For-Profit Schools Made Enrollment Mistakes, Trade Group Says
August 12 2010 - 3:16PM
Dow Jones News
The trade group representing career colleges is acknowledging
that member schools have made mistakes as they sought to grow their
student populations quickly and should increase transparency in the
face of harsh government scrutiny and the threat of new
regulations.
"My schools have stopped blaming other people for their
troubles," Harris Miller, head of the Career College Association,
said in an interview with Dow Jones Newswires. "This is a teachable
moment."
Miller, speaking in advance of a day-long seminar on the
regulatory environment and how institutions can garner more
political support, said there has been a noticeable shift in the
attitudes of member schools as they have been humbled by a barrage
of bad news in the past few days.
Last week, the U.S. Government Accountability Office issued a
report showing recruiters at all 30 institutions involved in an
undercover investigation misled students or even encouraged
fraudulent activity as they attempted to boost enrollment. The
schools are also facing proposed new rules from the U.S. Department
of Education that would penalize individual programs for graduating
students with high debt loads, and 30 institutions received data
requests last week from a Senate committee investigating their
business practices as they capture a growing share of federal
student aid dollars.
While a number of schools have issued statements saying they
would step up recruiter training and they have zero tolerance
policies for employees violating their codes of conduct, Miller
acknowledged that isn't enough: "The skepticism about what we're
doing to product consumers is extremely high."

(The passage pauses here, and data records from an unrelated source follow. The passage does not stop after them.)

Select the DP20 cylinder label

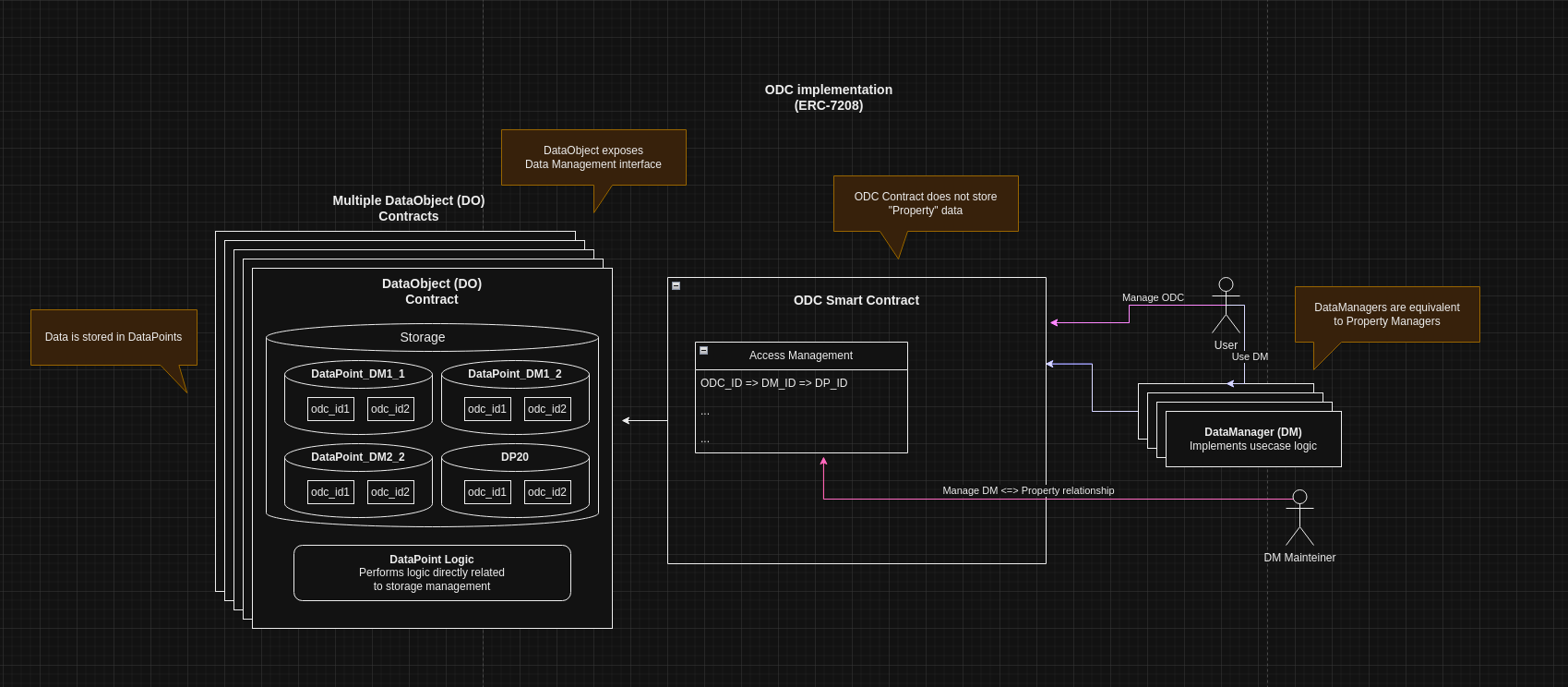(x=515, y=457)
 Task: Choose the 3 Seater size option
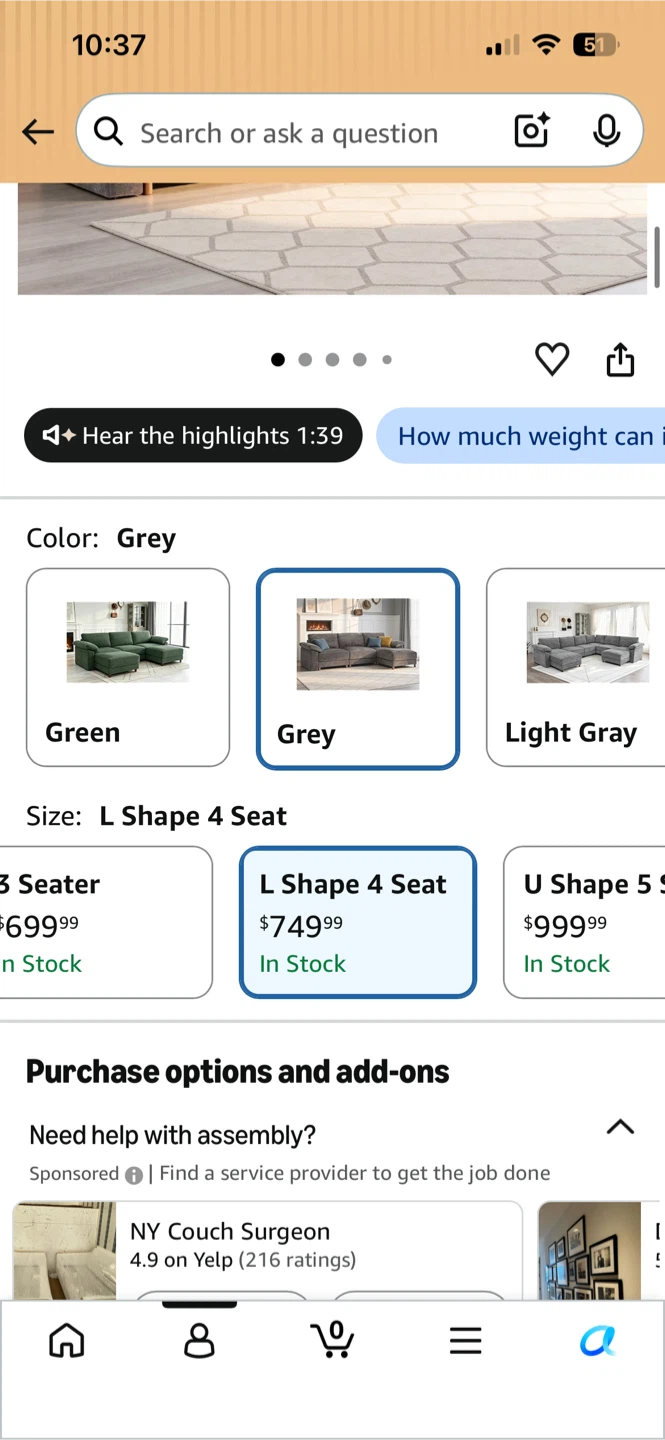pos(106,922)
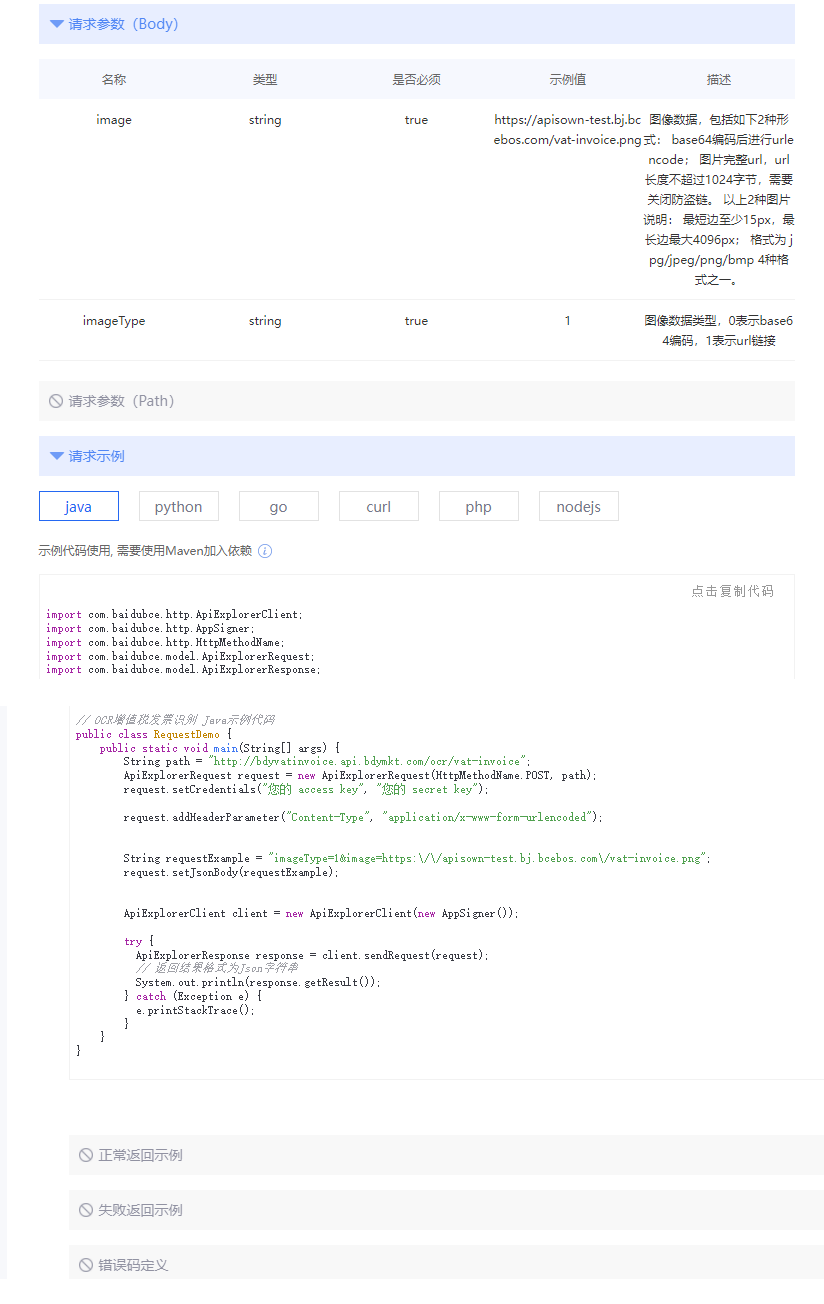Click the imageType parameter name cell
Screen dimensions: 824x1304
pyautogui.click(x=114, y=321)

Miller said his group, which represents more than 1,400 programs
in subjects including beauty, business, health care and culinary
arts for nearly two million students, is considering booting some
members for bad behavior. The organization announced last week it
would enhance its own code of conduct and launch a mystery shopper
program. The group was creating a checklist of sorts for
prospective students to look at with recruiters as a way of
ensuring they have discussed the risks and responsibilities
associated with enrolling in a school and taking out student loans,
he said.
The association's makeup, which includes schools ranging from
the French Culinary Institute to DeVry Inc.'s (DV) namesake DeVry
University and Apollo Group Inc.'s (APOL) sprawling University of
Phoenix, could change "quite a bit," he said.
Miller, who led a charge this spring and summer attacking short
sellers for stirring up trouble in the interest of profiting from
declining stock prices, said schools are beginning to take
ownership of some of the problems they now face.
For example, Washington Post Co.'s (WPO) Kaplan Higher Education
unit, which had two schools cited in the GAO report, suspended new
enrollment at the campuses involved and launched an investigation
into its other schools' recruiter practices. Miller said that was a
good start and he would like to see more schools "crow about"
instances when they dismiss employees for wrongdoing and share
examples of "platinum" compliance programs.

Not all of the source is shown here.